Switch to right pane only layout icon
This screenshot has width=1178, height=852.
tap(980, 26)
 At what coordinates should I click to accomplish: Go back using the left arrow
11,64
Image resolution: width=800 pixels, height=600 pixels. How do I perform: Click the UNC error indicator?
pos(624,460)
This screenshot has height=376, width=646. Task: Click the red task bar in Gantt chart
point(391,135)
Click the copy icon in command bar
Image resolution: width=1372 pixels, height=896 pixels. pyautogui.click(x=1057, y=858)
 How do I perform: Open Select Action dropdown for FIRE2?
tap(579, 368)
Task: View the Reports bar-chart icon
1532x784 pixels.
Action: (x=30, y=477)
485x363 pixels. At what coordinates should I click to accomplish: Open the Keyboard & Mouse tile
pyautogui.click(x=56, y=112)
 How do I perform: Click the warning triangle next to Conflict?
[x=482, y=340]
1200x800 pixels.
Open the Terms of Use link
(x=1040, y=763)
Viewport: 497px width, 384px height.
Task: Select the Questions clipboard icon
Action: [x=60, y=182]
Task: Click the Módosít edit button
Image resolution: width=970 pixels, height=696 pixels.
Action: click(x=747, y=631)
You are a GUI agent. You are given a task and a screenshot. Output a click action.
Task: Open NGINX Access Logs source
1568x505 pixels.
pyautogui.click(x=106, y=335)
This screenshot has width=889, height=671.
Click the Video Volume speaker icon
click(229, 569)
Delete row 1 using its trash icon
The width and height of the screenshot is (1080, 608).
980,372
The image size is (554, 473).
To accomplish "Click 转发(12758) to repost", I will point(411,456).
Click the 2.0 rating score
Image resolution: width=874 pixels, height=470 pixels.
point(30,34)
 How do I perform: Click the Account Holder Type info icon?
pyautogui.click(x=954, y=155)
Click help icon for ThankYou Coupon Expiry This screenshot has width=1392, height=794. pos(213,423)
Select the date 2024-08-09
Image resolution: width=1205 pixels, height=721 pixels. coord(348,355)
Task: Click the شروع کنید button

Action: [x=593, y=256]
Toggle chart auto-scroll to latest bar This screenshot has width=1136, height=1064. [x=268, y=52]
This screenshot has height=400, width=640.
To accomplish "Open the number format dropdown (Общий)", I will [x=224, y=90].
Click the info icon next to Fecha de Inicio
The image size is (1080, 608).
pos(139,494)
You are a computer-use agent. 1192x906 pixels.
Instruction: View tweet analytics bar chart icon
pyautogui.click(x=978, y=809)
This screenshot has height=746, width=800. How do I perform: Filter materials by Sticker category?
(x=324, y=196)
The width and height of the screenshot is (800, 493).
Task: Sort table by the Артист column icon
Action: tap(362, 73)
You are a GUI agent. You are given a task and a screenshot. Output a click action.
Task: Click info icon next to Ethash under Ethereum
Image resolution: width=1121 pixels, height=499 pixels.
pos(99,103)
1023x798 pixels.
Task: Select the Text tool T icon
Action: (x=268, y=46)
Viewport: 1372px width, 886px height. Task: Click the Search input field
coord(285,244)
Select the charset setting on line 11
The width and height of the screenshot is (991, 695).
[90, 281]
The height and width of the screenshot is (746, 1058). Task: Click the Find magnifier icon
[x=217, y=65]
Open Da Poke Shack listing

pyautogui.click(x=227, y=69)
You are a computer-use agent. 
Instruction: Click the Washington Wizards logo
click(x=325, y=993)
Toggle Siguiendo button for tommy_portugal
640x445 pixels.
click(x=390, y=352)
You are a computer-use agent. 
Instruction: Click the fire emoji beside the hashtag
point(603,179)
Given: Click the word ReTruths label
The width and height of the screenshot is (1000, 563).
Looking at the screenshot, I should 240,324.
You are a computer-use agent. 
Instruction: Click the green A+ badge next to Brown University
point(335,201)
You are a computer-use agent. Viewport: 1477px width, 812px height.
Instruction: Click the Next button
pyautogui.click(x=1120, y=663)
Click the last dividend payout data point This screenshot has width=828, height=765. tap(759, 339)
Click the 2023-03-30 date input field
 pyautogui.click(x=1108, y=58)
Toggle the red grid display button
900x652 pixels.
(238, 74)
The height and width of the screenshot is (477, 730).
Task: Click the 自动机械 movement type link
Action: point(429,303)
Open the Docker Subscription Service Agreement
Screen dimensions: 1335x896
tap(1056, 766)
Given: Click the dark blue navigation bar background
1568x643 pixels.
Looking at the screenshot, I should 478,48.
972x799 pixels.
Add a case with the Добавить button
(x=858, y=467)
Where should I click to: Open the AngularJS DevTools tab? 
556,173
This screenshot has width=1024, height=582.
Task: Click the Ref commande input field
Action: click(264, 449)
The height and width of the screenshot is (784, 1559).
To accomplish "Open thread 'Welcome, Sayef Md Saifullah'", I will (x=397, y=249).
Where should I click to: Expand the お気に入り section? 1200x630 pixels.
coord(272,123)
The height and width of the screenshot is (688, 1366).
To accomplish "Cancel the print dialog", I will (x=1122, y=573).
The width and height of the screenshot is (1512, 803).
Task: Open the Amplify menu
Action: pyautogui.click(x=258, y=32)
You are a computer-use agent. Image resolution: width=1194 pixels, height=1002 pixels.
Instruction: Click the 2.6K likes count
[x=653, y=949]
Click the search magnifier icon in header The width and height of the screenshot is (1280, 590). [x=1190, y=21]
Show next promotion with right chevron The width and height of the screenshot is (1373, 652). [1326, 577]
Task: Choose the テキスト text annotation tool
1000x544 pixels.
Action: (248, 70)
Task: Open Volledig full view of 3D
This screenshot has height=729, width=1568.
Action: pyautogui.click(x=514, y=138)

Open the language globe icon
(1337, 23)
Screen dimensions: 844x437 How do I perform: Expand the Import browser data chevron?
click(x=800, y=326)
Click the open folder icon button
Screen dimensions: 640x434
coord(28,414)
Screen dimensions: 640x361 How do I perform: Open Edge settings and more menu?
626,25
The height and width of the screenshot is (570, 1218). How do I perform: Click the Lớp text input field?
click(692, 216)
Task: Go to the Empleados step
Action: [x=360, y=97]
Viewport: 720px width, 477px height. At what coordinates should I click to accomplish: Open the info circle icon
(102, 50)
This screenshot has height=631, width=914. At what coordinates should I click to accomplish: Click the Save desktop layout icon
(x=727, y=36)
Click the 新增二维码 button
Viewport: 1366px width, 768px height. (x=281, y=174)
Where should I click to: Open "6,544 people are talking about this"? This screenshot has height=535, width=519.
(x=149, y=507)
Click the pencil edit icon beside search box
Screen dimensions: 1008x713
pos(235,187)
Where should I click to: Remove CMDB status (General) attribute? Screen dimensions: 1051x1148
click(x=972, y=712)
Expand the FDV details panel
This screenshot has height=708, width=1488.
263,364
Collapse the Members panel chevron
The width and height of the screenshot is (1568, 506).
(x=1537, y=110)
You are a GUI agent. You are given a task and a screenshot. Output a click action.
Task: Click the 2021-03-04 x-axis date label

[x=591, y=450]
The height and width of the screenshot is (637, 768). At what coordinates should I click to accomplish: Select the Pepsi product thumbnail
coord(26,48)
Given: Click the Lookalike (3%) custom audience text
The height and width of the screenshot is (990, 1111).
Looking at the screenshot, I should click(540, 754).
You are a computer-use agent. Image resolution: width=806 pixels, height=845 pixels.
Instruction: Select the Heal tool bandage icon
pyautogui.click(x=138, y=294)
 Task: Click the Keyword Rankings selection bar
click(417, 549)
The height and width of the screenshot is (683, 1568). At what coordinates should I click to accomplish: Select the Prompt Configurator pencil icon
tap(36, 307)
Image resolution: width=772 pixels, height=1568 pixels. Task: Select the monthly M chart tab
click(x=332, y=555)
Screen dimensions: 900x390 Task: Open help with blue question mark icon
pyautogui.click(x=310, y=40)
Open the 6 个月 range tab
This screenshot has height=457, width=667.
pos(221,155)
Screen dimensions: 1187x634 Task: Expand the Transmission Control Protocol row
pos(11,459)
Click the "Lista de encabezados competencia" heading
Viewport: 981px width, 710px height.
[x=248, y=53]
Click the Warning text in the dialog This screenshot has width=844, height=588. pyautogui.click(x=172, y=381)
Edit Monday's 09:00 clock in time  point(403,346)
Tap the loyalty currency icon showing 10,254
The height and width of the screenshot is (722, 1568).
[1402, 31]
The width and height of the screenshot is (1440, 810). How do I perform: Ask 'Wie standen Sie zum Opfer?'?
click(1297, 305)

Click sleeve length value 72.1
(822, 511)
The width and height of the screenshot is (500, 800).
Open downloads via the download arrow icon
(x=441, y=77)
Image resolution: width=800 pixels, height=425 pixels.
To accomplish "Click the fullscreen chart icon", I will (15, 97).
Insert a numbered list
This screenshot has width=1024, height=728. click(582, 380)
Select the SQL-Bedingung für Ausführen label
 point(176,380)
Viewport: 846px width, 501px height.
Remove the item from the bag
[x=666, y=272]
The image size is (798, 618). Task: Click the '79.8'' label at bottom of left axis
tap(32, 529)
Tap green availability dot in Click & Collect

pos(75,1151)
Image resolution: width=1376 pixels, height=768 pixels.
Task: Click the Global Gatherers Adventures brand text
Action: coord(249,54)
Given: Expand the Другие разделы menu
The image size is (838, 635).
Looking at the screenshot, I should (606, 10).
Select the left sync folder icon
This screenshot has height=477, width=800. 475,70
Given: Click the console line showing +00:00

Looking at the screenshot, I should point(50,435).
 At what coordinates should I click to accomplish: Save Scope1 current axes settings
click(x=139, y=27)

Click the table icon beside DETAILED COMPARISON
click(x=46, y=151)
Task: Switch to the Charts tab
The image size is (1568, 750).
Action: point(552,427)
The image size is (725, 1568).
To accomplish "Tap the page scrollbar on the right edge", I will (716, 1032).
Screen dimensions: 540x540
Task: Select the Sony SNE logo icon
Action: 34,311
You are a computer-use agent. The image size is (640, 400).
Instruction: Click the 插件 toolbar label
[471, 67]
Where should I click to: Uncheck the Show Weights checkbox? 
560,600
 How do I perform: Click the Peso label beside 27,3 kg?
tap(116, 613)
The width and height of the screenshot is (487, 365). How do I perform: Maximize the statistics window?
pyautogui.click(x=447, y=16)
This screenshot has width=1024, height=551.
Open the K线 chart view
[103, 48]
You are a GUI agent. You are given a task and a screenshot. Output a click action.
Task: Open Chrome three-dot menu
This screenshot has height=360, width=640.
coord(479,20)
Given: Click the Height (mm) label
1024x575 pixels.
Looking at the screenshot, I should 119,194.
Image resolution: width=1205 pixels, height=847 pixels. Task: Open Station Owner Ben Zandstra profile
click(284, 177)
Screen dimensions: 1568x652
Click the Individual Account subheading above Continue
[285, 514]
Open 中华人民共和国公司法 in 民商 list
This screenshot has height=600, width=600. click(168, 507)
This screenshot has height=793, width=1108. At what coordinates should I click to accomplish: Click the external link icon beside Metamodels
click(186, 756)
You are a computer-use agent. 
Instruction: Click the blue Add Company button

_PROBLEM TO SOLVE_
Write out only the lines that run from the line containing "Task: Click the Keyword" through the line containing "Open the 6 个月 range tab", both included, exactly as they appear above.

_ANSWER SPACE_
 Task: Click the Keyword Rankings selection bar
click(417, 549)
The height and width of the screenshot is (683, 1568). At what coordinates should I click to accomplish: Select the Prompt Configurator pencil icon
tap(36, 307)
Image resolution: width=772 pixels, height=1568 pixels. Task: Select the monthly M chart tab
click(x=332, y=555)
Screen dimensions: 900x390 Task: Open help with blue question mark icon
pyautogui.click(x=310, y=40)
Open the 6 个月 range tab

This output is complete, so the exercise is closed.